- _Source text_
══════════

Brooklyn resident Jackie Summers called his photo “my America.”
“With the climate that we’re living in – politically right now – there are elements that are trying to divide us,” he told PIX11 News. “This should be how every day should be - we shouldn’t have to think whether or not someone worships the same God, looks the same way.”
After sharing it on social media on Easter Sunday, the photo hit viral status and the reception — for the most part — was positive until a few days later when the tide had turned.
“[Wednesday] morning I woke up and looked at my Twitter, a lot of white nationalists, and there’s no other word to put it but Nazis, were threatening violence and were threatening my life,” he said.
“I think there are people who are threatened by the idea that oppressed people could work together to solve problems,” Summers explained. “If we work together, we’re pretty much unstoppable and that’s upsetting to certain folks and that’s OK.”

══════════

- _Record set_
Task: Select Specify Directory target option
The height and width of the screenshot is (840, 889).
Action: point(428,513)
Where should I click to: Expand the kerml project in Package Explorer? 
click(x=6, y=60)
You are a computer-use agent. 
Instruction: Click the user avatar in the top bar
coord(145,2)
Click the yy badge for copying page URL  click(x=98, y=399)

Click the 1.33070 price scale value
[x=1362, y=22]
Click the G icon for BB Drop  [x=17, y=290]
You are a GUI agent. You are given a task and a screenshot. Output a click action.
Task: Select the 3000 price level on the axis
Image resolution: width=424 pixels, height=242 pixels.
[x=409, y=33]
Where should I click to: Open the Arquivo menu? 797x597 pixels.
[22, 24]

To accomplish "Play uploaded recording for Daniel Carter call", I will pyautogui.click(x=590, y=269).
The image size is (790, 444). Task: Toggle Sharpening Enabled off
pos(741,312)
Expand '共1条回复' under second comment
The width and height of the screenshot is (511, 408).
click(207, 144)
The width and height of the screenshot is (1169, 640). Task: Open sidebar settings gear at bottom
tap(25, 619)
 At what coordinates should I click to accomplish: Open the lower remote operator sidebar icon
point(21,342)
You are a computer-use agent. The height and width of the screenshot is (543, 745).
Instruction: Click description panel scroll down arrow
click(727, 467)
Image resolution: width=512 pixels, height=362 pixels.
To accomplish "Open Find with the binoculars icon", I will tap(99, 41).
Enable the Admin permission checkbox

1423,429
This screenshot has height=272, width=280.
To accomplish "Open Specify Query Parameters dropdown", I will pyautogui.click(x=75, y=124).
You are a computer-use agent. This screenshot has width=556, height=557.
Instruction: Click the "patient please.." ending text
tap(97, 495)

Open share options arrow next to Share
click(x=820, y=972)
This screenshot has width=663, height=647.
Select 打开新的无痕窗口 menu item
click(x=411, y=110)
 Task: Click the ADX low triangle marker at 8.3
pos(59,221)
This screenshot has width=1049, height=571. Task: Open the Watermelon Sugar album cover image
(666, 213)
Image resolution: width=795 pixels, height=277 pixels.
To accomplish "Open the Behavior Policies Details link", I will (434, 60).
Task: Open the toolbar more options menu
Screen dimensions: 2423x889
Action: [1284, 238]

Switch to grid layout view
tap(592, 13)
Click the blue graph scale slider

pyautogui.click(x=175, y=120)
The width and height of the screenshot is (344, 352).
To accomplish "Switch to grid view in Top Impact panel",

══════════

- _Activity A_
Answer these questions from the article about Jackie Summers's photo:
(i) What did Summers call his photo?
(ii) On what day did he share it on social media?
(iii) Which platform did he check on Wednesday morning?
- _Activity B_
Please translate this sentence from the article about Jackie Summers's photo into Spanish: "“I think there are people who are threatened by the idea that oppressed people could work together to solve problems,” Summers explained."
- _Activity C_
Write the next paragraph of the article about Jackie Summers's photo, following on from its final sentence.
The entries are not needed for any of this work.

- _Response box A_
(i) "My America."
(ii) Easter Sunday.
(iii) Twitter.

- _Response box B_
“Creo que hay personas que se sienten amenazadas por la idea de que las personas oprimidas puedan trabajar juntas para resolver problemas”, explicó Summers.

- _Response box C_
Summers, who is a contributing writer for the “Good Men Project” — a blog that addresses social issues pertaining to masculinity – has been the target of cyber trolls in the past. That experience left him unfazed by the recent threats where he didn’t even report them to Facebook or Twitter.
Summers did, however, take note of how a simple gesture of decency has become such an anomaly in our modern world.
But in the diverse city of New York, according to him, not so much.
“It's something I think New Yorkers don’t think twice about,” he said. “We don’t think twice about being decent to folks as long as we’re getting where we’re going on time.”
Despite the threats of violence, Summers says he will continue to use social media as a tool to spread positivity and as for the haters who continue to troll him, the plan is to “delete, block, repeat.”